Pierce County Sheriff Paul Pastor presents retirement badge and credentials to Det. Sgt. Ben Benson

TACOMA -- Det. Sgt. Ben Benson says he didn’t want any fanfare over his retirement after 32 years with the Pierce County Sheriff’s Department but his friends, family and coworkers had other plans.  They honored him at a retirement dinner Thursday night at The Pine Room in Tacoma.  Pierce County Sheriff Paul Pastor presented Benson with his retirement badge and credentials.

Det. Sgt. Benson joined the department as a deputy in 1984. "The most fun I had hands down was working patrol on the graveyard shift in uniform in a marked patrol car where you'd go from having a cup of coffee sitting in a restaurant to just two minutes later being int he middle of mayhem,” he said.   

Det. Sgt. Ben Benson early in his career

It wasn’t long before he was working in a special proactive unit targeting problem criminals like serial bank robbers and burglars. "We had undercover cars and we got to grow our hair long and not shave everyday and go out there and try to blend in with the dirtbags and see what we could accomplish,” said Det. Sgt. Benson.  Det. Ed Troyer was his partner.  “I remember driving around in Firebirds and Trans Ams  and unmarked cars and catching thieves. We had a great time doing it and we both actually fit in too well sometimes,” he said.
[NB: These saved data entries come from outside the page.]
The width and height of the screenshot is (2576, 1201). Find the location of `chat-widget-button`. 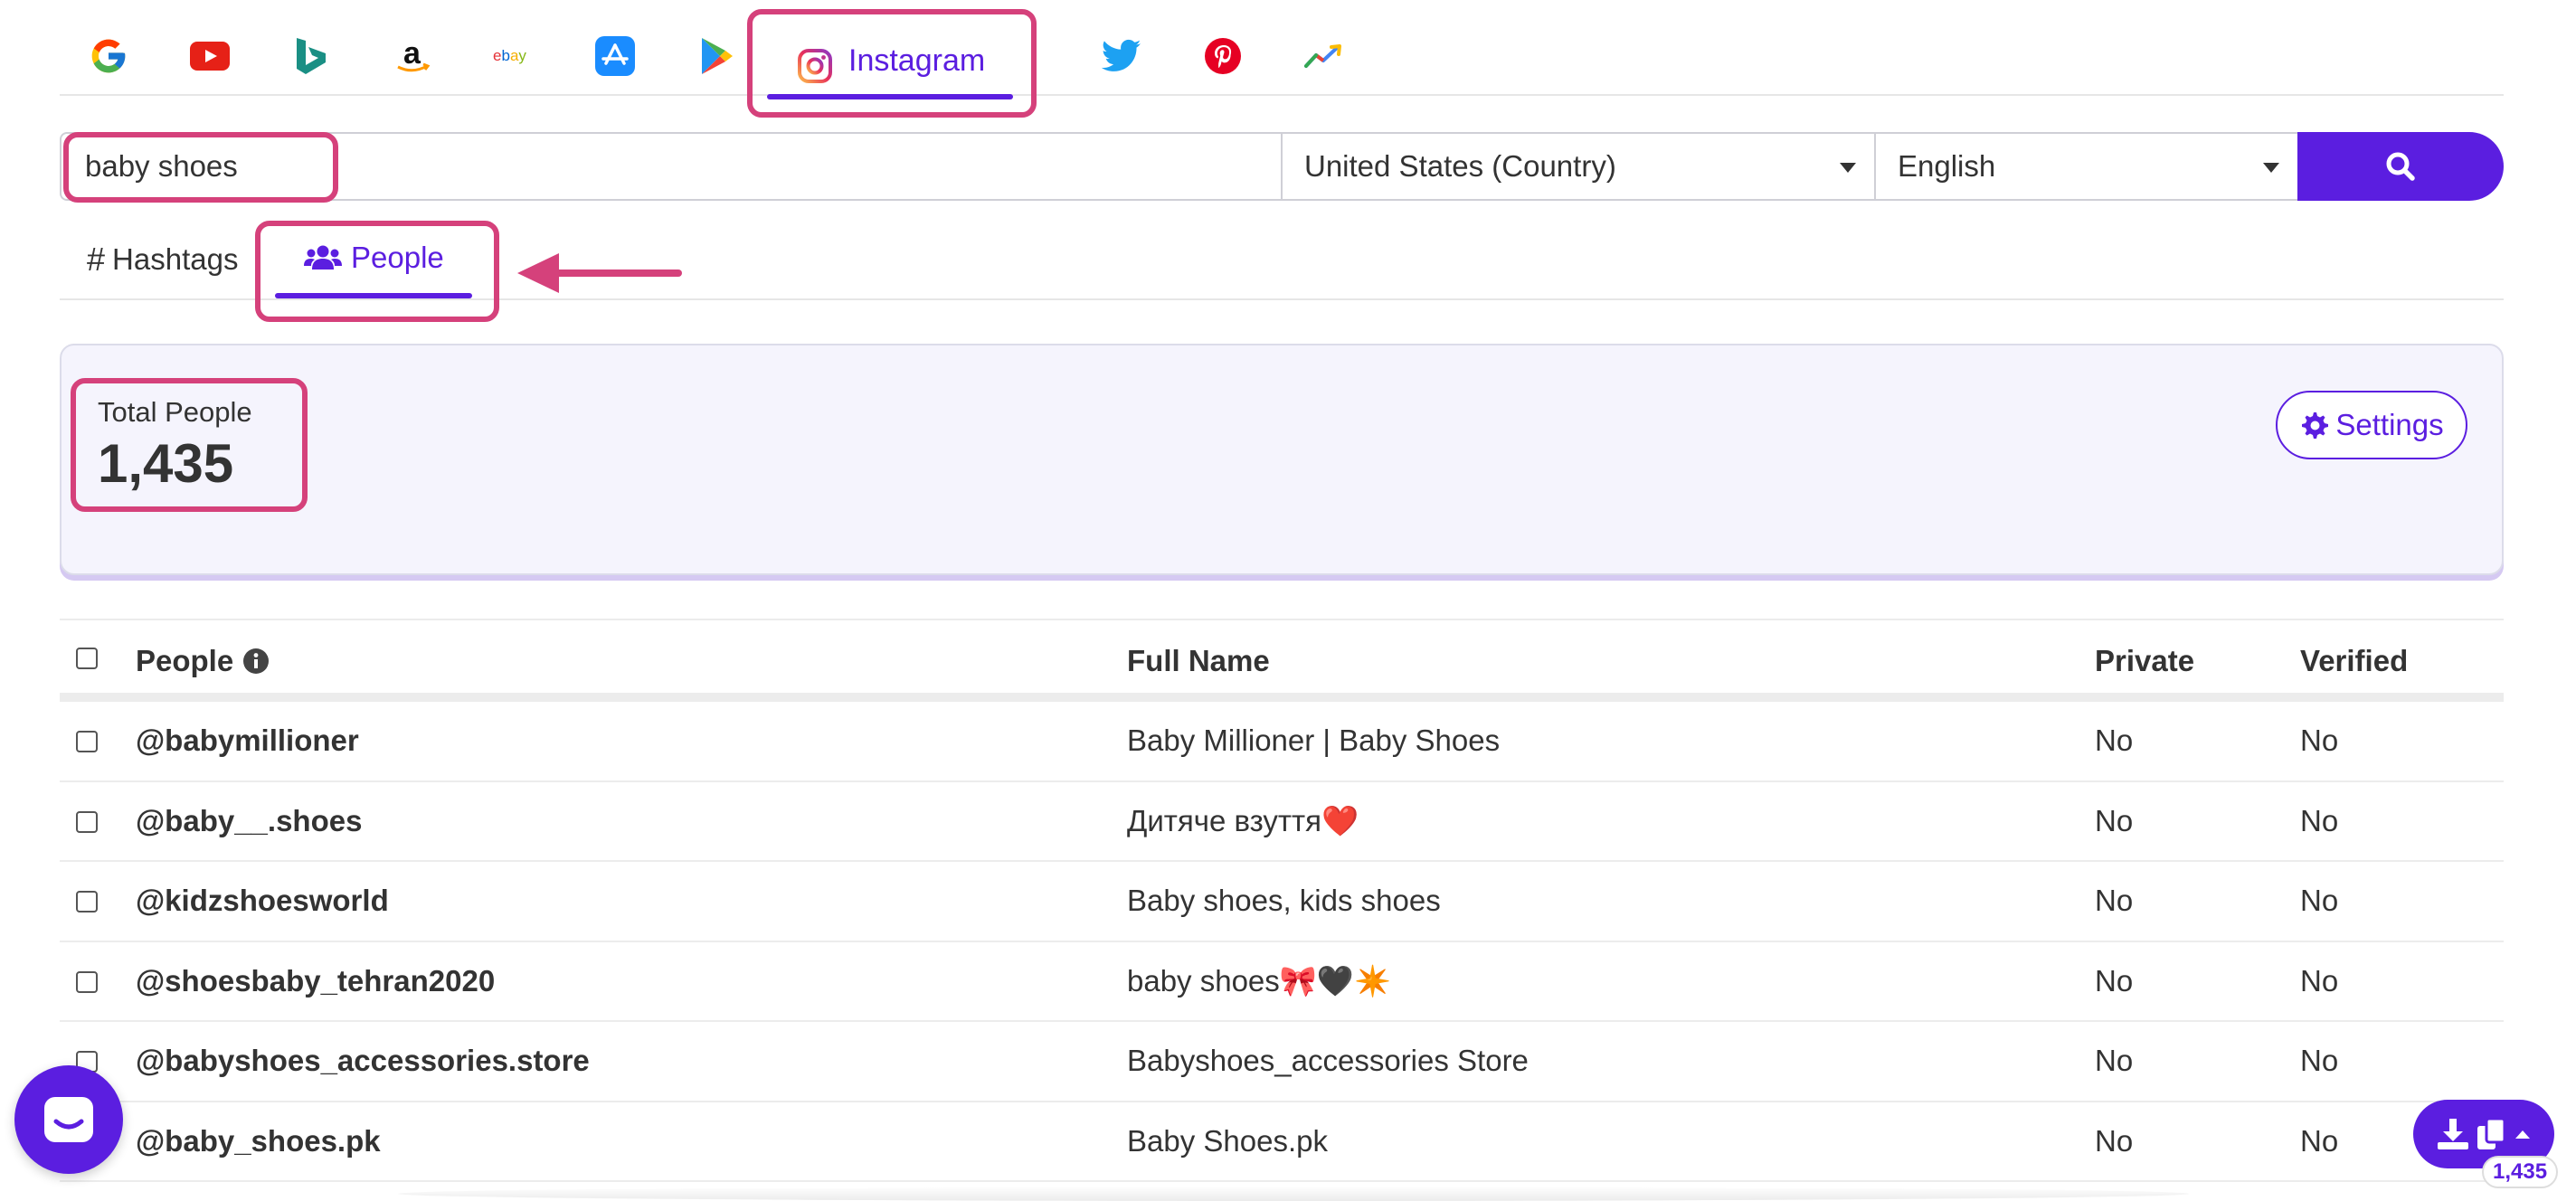

chat-widget-button is located at coordinates (68, 1120).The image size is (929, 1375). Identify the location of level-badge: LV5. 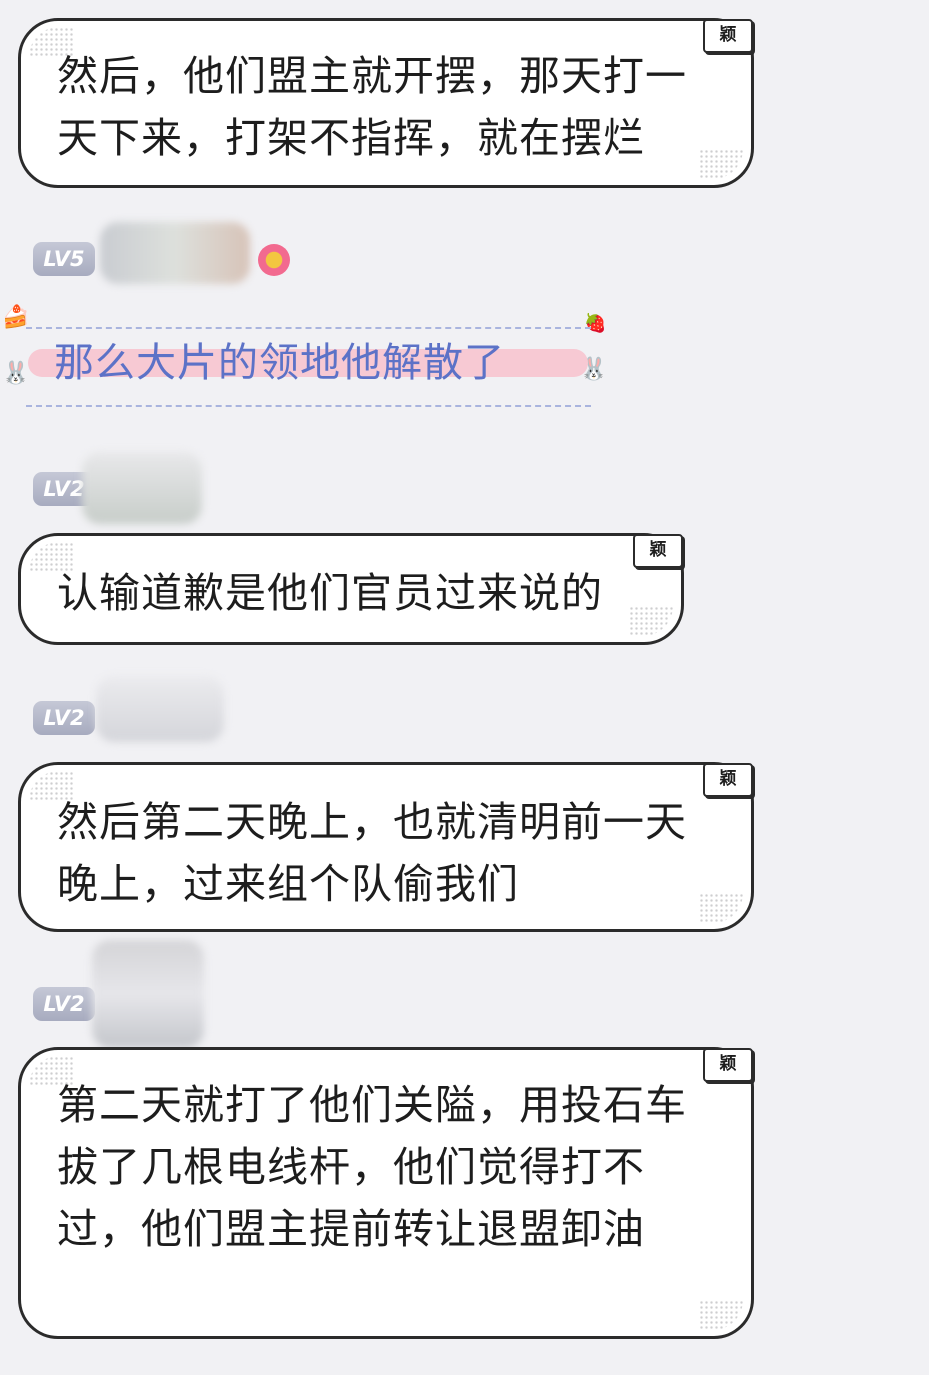
(64, 259).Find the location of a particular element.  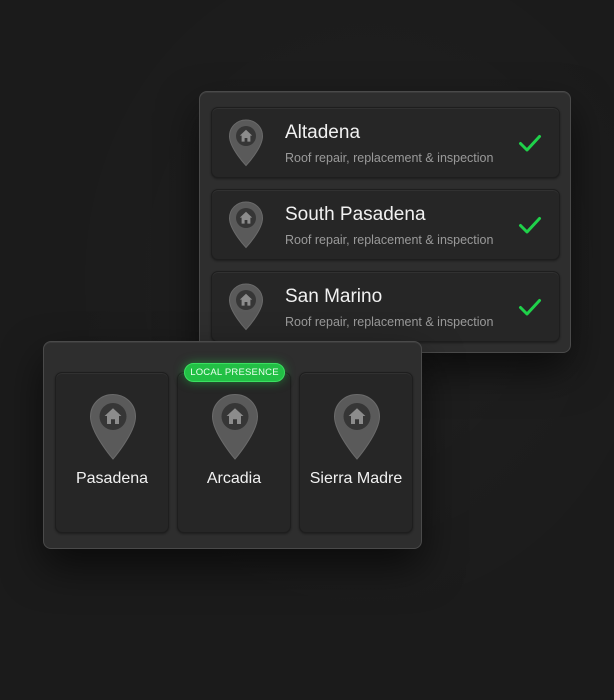

location-card-arcadia: Arcadia is located at coordinates (234, 452).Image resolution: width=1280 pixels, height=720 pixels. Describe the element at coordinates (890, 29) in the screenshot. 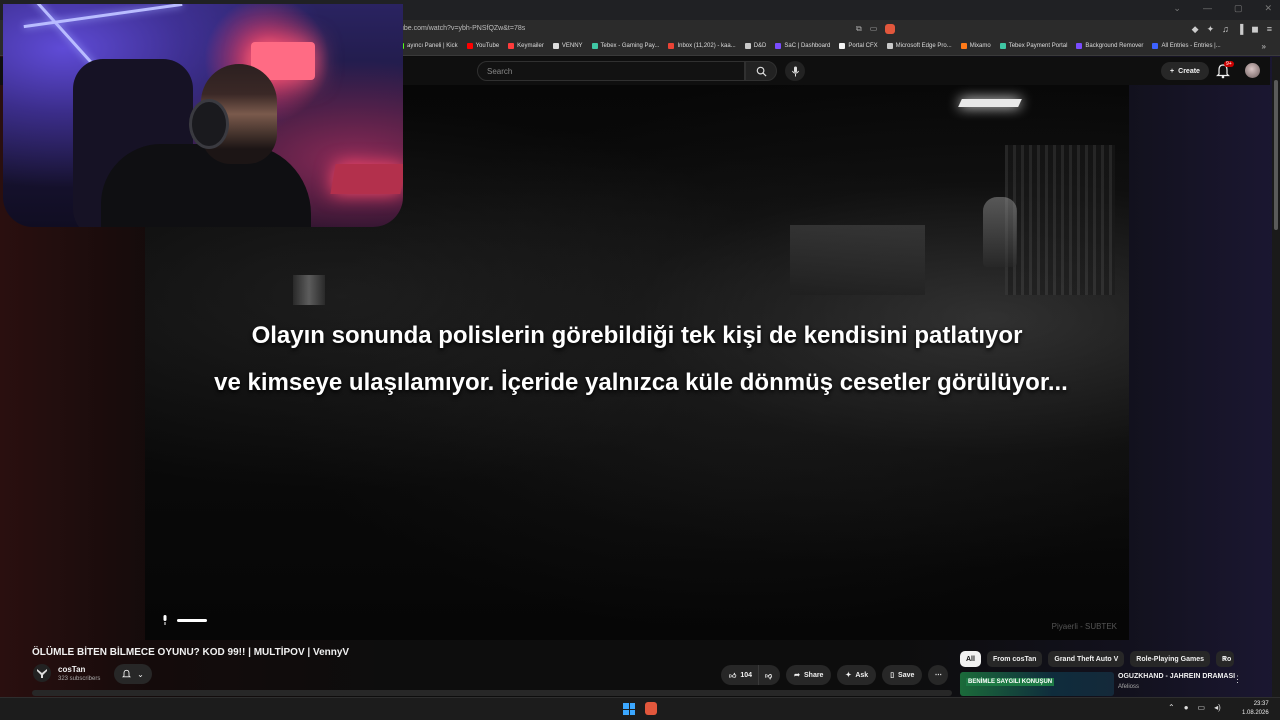

I see `brave-shield-icon` at that location.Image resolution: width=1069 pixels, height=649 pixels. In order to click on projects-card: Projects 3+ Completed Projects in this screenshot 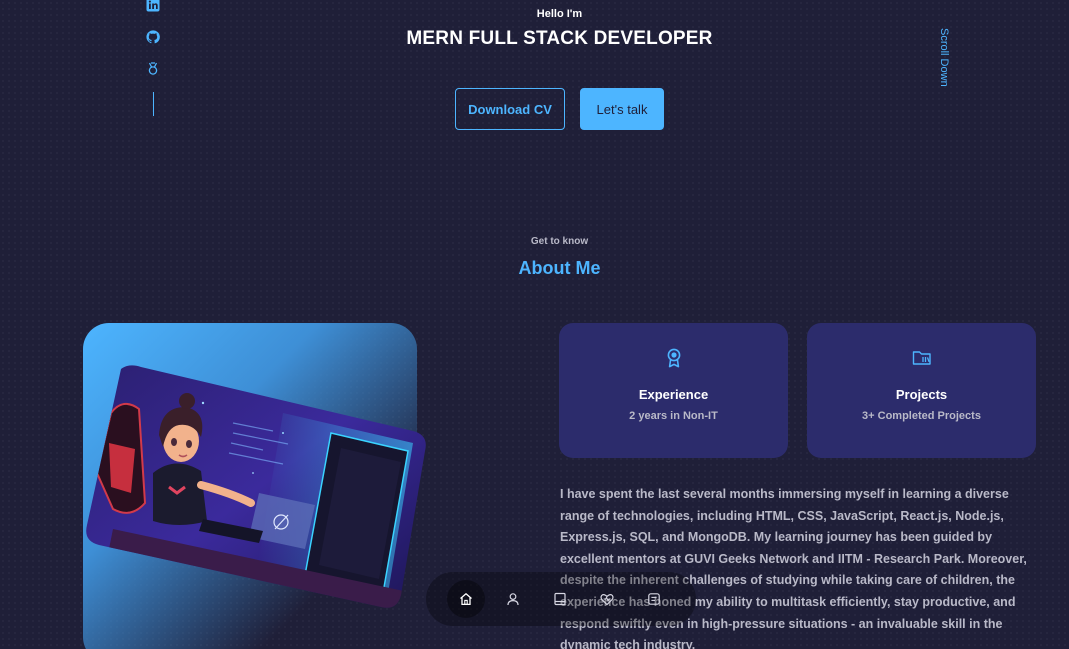, I will do `click(922, 390)`.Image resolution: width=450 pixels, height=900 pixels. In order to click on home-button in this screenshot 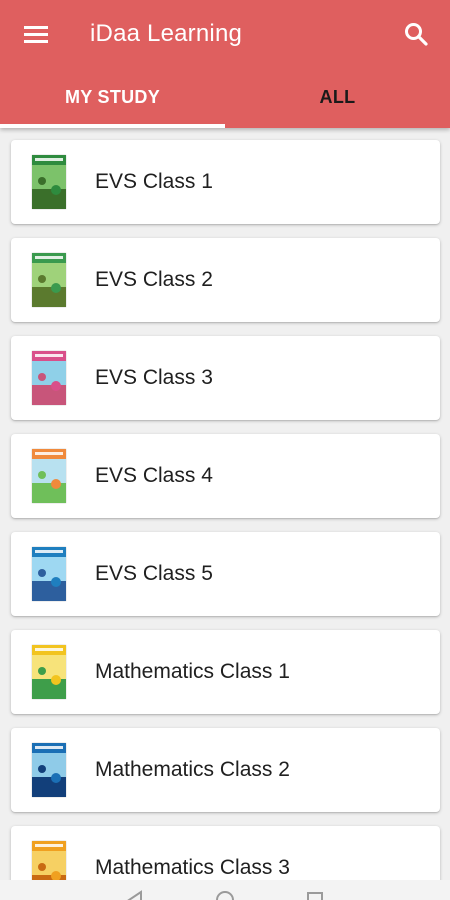, I will do `click(225, 894)`.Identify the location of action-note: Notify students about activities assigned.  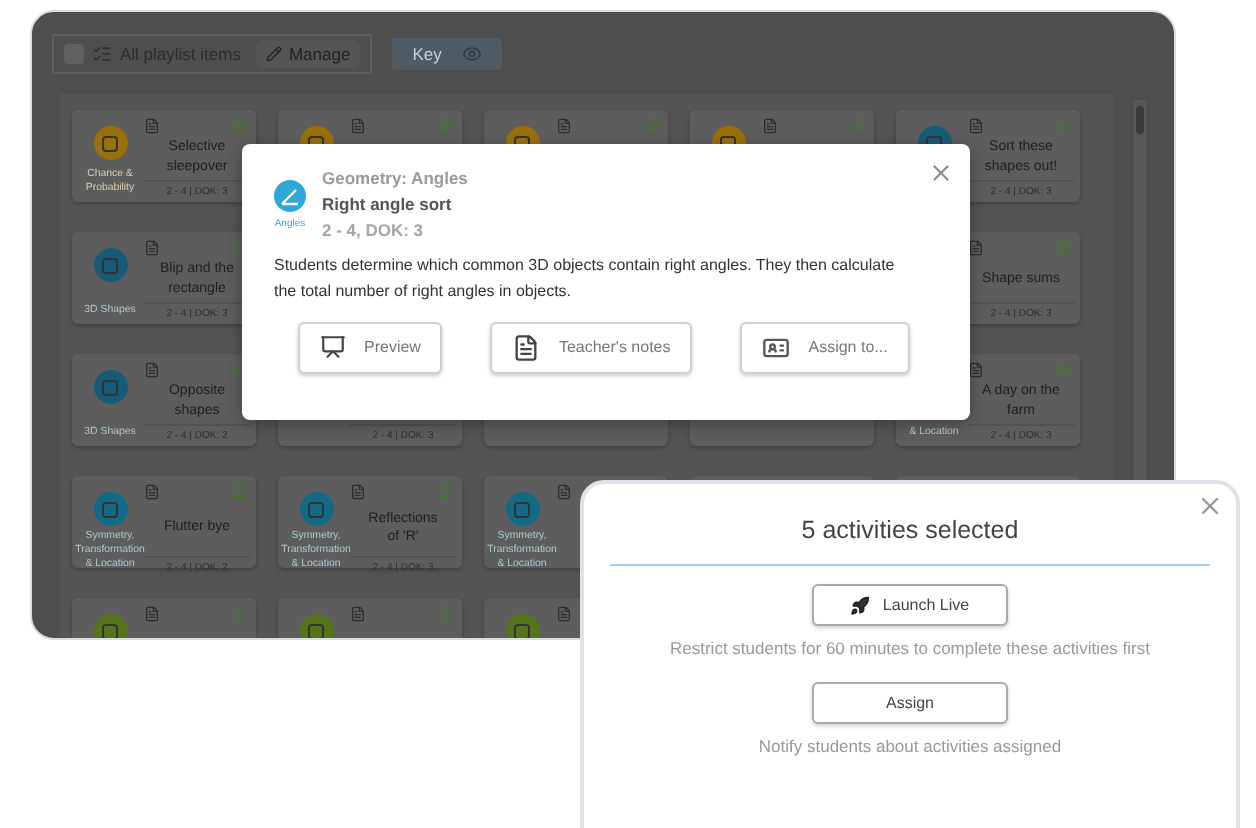
(910, 747).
Eventually, Benson worked his way up to homicide detective and recalls one of the most famous cases. It was the disappearance of  Joe Terricone in Puyallup in 1978.  It remained a mystery until 2007.  "A guy running a bulldozer had dug up some bones at this construction site,” said Det. Sgt. Benson.  They were found at the home of Terricone’s girlfriend at the time.  "We went from finding bones at a construction site to nine months later arresting a brother sister for a murder they committed 30 years ago. That was probably the most satisfying case of my career and then Ann Rule wrote a book about it,” said Det. Sgt. Benson.  He and Rule became good friends until her death.

Det. Sgt. Ben Benson and Crime Author Ann Rule

There are cases he wishes he could have solved like the murder of 20-year-old Daniel Mosley on March 30, 2015. He was shot and killed while driving his car.  Still, he has no regrets about retiring and he shouldn’t. He has served the citizens of Pierce County for more than three decades even though his mom thinks he’s too young to retire. “I told him not too long ago that I expect him to come over and have coffee with me in the morning,” said Diane Benson.

As a child, his mom says her son always told the truth. It’s a good trait that served him well in law enforcement and one he will carry into retirement.  “32 years...it just seems like it's long enough,” said now  Ret. Det. Sgt. Ben Benson.